İLKELİ DURUŞ VE STRATEJİK SAPMA EKSENİNDE TÜRK LİDERLİĞİNİN FİLİSTİN POLİTİKASI ANALİZİ
Bu analizin merkezinde, Türk devlet aklının Siyonizm ve Filistin meselesine yaklaşımının, romantik veya ideolojik dürtülerden çok, rasyonel bir ulusal çıkar hesaplamasına dayandığı tezi yer almaktadır. Sultan II. Abdülhamid'in Siyonistlerin cazip mali tekliflerini reddetmesi, İttihat ve Terakki'nin ekonomik modernleşme arzusu ile siyasi parçalanma korkusu arasında gidip gelmesi, Atatürk'ün mutlak egemenlik ilkesi çerçevesinde konuya mesafeli duruşu ve nihayetinde İnönü döneminde İsrail'in tanınması, görünüşte farklı politikalar gibi dursa da, aslında aynı eksen etrafında dönen, değişen tehdit algılarına verilmiş stratejik yanıtlardır.

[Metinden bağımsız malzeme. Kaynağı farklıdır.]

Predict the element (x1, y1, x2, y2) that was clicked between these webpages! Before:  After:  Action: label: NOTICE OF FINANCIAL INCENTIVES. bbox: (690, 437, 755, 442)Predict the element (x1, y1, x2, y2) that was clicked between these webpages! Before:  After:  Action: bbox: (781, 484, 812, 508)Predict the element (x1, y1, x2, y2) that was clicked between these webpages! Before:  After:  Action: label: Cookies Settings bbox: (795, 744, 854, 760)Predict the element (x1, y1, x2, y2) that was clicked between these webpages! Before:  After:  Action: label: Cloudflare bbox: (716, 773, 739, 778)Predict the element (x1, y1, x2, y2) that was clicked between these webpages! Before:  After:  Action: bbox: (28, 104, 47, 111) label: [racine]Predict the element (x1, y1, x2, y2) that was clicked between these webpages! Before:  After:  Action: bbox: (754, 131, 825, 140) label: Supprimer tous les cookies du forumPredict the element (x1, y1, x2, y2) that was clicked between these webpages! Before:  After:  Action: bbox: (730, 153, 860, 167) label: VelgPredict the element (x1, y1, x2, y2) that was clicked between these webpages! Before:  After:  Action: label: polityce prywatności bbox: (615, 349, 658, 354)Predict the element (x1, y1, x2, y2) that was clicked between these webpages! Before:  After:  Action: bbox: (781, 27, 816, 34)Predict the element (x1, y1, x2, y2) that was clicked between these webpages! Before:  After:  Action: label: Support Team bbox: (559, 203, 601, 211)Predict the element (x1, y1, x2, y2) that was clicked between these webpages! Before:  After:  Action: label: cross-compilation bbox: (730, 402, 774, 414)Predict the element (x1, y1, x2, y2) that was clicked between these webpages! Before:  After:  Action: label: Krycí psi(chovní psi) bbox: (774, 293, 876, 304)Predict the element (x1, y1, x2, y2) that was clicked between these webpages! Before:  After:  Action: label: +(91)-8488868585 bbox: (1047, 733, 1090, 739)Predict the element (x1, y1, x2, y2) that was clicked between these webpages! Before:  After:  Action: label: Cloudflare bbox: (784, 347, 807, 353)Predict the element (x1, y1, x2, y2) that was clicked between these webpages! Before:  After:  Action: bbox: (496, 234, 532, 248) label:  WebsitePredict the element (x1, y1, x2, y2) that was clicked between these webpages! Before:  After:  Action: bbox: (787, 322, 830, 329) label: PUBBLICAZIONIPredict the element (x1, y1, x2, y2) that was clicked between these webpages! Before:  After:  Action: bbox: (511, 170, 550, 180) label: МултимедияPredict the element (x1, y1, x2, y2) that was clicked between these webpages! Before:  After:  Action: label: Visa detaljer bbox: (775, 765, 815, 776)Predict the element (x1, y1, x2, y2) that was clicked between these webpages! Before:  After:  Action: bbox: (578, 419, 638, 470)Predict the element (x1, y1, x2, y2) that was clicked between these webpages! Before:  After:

Bu çalışma, bu evrimi tarihsel kanıtlar ışığında inceleyerek, Osmanlı'dan Cumhuriyet'e Türk dış politikasının temelindeki süreklilik ve değişimi ortaya koymayı amaçlamaktadır.
Bölüm I: Osmanlı Mirası: İmparatorluk Politikası ve Siyonist Meydan Okuma (1896-1918)Siyasi Siyonizm'in kurucusu Theodor Herzl, 1896'dan itibaren Osmanlı İmparatorluğu'nun içinde bulunduğu mali sıkıntılardan faydalanarak Filistin'de bir Yahudi yerleşimi ve özerkliği için bir berat (imtiyaz) elde etme girişimlerine başladı. Herzl'in projesi, Osmanlı'nın Avrupa devletlerine olan dış borçlarının Yahudi sermayesi tarafından ödenmesi ve Avrupa basınında padişah lehine propaganda yapılması gibi cazip teklifler içeriyordu. Bu amaçla İstanbul'a gelen Herzl, Polonyalı diplomat Philip Newlinsky ve Macar şarkiyatçı Arminius Vambery gibi aracılar kullanarak Sultan'ın huzuruna çıkmaya ve siyasi projesini doğrudan sunmaya çalıştı. Ancak, bu girişimler Sultan tarafından "kesin bir dille" reddedildi ve Herzl'in siyasi özerklik talepleri hiçbir zaman kabul görmedi
Sultan II. Abdülhamid'in bu konudaki tavrı, imparatorluğun toprak bütünlüğünü koruma ilkesine dayanıyordu. O, Filistin topraklarını şahsi mülkü olarak değil, millete ait, pazarlık konusu yapılamayacak bir vatan parçası olarak görüyordu. Bu duruş, imparatorluğun içinde bulunduğu ağır mali krize rağmen sergilenmiştir. Herzl'in Osmanlı borçlarını kapatma teklifi, o dönem için muazzam bir mali rahatlama anlamına gelmesine rağmen, Sultan için egemenlik ve toprak bütünlüğü, kısa vadeli finansal kazançlardan çok daha öncelikliydi. Bu durum, Abdülhamid'in karar alma mekanizmasında, devletin bekasının her türlü maddi menfaatin üzerinde tutulduğunu göstermektedir. Bu ilke, kendisinden sonraki Türk liderlerinin de Siyonizm'e yaklaşımında temel bir referans noktası olmuştur. Siyasi reddin yanı sıra, Abdülhamid yönetimi Filistin'e Yahudi göçünü ve Yahudilerin toprak satın almasını kontrol altında tutmak için "Kırmızı Tezkere" gibi idari tedbirler de uygulamıştır. Bu önlemler göçü tamamen durduramasa da Siyonistlerin arzuladığı oranda bir nüfus yığılmasını engellemiştir
Jön Türkler İktidarda: Pragmatizm, Ekonomi ve Artan Endişe (1908-1914)1908 Jön Türk Devrimi ile iktidara gelen İttihat ve Terakki Cemiyeti (İTC), II. Abdülhamid'in katı politikalarından farklı, daha pragmatik bir yaklaşım benimsedi. İttihatçılar, başlangıçta Yahudi sermayesini ve yerleşimcileri, imparatorluğun ekonomik olarak yeniden canlandırılması için bir araç olarak gördüler. Bu düşünceyle, Abdülhamid döneminin bazı kısıtlamalarını gevşettiler; "Kırmızı Tezkere" uygulamasına son verildi ve Yahudilerin toprak satın almasına serbestlik tanındı. Bu politika değişikliği, 1908 ile 1914 arasında Filistin'deki Yahudi nüfusunda gözle görülür bir artışa yol açtı.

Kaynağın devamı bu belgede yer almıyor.